There’s something within me begging to be written, and I think it just woke up again.
I had huge plans and hopes for my M.Div thesis, but they really didn’t work out in a way I was happy with, which is still one of the big loose ends of my life. That year (08-09) was not a good one for me brain- or heart-wise, but I didn’t quite grasp that at the time, and I feel like I’m only recently actually putting that all back together.
I started writing this weekend, journaling really, and some of what came out felt awfully familiar. So I pulled out my thesis, for the first time in four years, and finally managed to read it again.

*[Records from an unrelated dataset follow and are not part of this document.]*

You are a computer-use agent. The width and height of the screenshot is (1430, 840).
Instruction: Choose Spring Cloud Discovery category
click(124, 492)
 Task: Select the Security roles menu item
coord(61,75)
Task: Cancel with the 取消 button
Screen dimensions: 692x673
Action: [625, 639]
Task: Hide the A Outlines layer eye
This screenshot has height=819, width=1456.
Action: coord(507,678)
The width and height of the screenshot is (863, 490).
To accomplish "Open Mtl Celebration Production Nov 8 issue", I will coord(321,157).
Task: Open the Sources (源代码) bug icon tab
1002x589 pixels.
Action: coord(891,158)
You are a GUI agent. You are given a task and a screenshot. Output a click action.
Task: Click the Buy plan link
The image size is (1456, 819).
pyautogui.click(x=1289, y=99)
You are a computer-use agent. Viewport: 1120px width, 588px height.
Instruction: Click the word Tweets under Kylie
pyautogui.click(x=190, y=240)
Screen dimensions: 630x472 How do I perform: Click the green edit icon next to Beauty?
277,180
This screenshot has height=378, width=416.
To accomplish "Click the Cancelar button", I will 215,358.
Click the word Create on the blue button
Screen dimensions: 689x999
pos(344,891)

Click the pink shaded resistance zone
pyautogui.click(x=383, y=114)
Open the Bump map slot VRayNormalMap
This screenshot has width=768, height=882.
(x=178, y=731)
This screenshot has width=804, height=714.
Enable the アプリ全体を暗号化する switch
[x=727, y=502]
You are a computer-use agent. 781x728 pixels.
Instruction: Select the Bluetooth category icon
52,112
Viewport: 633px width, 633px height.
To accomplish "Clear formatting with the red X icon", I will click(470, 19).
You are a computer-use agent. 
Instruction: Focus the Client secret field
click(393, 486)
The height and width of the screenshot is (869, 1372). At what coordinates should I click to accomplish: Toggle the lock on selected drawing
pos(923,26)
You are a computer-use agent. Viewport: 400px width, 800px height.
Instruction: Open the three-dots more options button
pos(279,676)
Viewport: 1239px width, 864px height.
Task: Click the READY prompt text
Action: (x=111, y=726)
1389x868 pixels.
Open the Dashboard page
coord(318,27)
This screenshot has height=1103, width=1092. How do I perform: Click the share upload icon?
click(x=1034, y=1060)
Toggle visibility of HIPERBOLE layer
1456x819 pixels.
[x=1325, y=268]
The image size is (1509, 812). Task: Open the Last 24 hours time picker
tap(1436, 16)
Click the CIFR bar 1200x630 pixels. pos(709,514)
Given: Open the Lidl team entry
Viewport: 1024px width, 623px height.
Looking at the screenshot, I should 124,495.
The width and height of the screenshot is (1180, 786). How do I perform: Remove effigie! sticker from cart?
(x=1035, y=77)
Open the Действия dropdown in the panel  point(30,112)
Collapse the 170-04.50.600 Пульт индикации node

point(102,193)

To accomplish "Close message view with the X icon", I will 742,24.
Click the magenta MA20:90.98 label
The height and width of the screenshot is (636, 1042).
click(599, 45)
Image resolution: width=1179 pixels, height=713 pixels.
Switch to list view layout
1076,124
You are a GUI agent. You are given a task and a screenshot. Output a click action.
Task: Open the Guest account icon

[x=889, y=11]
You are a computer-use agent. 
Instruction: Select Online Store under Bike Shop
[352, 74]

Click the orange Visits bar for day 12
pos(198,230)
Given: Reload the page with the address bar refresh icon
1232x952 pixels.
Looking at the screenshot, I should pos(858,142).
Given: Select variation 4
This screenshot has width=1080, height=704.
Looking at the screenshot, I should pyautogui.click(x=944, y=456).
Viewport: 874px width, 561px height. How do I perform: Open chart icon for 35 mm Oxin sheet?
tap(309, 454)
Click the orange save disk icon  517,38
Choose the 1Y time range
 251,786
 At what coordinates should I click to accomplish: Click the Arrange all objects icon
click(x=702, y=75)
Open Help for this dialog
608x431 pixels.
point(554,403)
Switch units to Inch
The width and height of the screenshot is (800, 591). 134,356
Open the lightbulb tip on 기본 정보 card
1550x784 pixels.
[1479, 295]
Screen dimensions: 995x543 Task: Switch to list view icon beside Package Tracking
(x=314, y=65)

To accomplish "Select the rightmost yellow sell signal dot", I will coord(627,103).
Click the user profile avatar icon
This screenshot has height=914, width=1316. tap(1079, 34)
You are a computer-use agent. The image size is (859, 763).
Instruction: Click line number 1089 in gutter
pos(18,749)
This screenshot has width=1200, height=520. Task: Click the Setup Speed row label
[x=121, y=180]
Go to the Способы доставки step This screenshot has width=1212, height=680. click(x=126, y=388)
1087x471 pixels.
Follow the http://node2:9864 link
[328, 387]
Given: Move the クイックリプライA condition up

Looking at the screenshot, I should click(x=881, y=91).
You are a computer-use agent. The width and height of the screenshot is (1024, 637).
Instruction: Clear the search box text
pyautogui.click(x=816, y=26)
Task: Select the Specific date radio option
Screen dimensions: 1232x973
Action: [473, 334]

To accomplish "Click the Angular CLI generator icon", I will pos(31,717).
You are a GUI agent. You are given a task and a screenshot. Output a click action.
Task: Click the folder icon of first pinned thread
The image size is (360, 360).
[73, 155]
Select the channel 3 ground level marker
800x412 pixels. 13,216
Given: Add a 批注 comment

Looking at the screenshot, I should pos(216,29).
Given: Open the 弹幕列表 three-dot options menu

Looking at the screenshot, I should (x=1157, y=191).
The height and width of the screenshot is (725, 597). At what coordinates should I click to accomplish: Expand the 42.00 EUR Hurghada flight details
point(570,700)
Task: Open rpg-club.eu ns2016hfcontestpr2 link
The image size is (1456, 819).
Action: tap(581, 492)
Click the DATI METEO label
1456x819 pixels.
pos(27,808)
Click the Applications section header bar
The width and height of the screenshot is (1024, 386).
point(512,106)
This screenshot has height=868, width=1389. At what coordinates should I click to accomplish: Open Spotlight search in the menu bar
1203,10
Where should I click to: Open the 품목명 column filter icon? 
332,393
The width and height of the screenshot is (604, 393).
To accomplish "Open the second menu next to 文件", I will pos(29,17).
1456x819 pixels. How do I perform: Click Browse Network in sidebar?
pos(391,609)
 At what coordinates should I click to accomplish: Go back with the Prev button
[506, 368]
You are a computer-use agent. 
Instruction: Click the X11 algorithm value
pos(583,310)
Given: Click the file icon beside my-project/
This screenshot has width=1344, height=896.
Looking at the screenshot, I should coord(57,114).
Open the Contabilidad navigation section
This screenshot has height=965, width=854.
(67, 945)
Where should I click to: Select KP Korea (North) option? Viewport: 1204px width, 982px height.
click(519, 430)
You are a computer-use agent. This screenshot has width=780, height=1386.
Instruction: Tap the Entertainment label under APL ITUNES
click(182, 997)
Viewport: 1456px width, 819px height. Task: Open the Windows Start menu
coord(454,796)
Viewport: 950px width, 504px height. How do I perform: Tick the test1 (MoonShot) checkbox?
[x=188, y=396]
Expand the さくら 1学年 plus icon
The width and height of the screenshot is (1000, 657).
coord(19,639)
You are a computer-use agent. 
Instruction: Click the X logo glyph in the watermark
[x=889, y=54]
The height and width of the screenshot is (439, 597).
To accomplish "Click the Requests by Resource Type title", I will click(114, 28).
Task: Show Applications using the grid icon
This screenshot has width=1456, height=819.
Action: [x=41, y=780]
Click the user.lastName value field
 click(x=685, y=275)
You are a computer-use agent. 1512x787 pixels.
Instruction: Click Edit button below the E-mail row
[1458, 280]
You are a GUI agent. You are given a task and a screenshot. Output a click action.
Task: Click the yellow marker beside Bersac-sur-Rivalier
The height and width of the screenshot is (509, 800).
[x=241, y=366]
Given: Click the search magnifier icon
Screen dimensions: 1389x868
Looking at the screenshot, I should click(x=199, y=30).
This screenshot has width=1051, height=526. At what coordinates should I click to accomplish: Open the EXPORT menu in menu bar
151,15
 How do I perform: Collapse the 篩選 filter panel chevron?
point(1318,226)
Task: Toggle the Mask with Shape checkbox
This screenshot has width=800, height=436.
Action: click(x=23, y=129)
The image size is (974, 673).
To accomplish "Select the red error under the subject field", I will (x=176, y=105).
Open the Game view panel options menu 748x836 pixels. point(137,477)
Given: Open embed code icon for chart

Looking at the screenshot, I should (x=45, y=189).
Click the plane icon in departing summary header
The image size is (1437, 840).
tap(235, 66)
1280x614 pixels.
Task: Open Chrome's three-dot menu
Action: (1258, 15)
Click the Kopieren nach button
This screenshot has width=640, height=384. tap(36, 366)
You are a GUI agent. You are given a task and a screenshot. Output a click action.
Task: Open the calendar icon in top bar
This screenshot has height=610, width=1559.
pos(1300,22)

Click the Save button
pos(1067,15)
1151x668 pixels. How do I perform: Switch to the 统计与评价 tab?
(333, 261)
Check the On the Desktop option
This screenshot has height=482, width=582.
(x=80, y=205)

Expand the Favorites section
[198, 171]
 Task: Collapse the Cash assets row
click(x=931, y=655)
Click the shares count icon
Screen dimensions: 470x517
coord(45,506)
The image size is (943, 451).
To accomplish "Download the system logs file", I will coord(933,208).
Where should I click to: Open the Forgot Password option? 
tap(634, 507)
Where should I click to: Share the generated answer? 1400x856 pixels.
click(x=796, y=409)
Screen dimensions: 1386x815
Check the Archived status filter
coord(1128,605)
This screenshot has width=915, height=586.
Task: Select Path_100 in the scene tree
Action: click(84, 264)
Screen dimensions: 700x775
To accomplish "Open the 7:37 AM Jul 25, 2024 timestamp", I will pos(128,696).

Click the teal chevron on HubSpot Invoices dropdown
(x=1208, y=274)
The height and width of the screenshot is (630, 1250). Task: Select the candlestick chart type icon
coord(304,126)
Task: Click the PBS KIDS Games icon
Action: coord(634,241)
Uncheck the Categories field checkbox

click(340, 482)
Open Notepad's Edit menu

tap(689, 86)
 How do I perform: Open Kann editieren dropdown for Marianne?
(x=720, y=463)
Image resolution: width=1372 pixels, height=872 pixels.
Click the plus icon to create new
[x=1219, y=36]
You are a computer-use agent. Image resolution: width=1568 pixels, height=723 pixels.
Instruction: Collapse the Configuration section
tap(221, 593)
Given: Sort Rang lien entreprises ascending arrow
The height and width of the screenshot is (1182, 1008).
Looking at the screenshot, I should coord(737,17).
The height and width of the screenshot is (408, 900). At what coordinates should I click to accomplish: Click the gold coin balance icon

The question that drove me was: What does it really mean for the church to call ourselves “the body of christ” when that body is also a crucified/tortured/broken body? What does that mean for queer people in particular? And for that matter, what are we doing when we feed each other the body of christ, however symbolic or metaphorical we want that to be?
It’s a good and provocative question, and I really don’t think I answered it. I gathered a lot of wonderful books, and then I sort of hit a wall and couldn’t deal with intense theology. Which, given that I was trying to write a fairly intense theological paper, was not terribly useful.
There are bits of my work that aren’t bad. There’s something there, I just couldn’t run with it as much as I had wanted to. My brain felt stuck, somehow. But I’ve got the beginning of something, and then I looked back at some other things I wrote in seminary, and it crossed my mind – those could be chapters.
Apparently there’s a book somewhere in here.
So I’m going to try and let this happen. I’m diving back in to my stack of unread theology books, and I’ve got a blank notebook, and I guess we’ll see.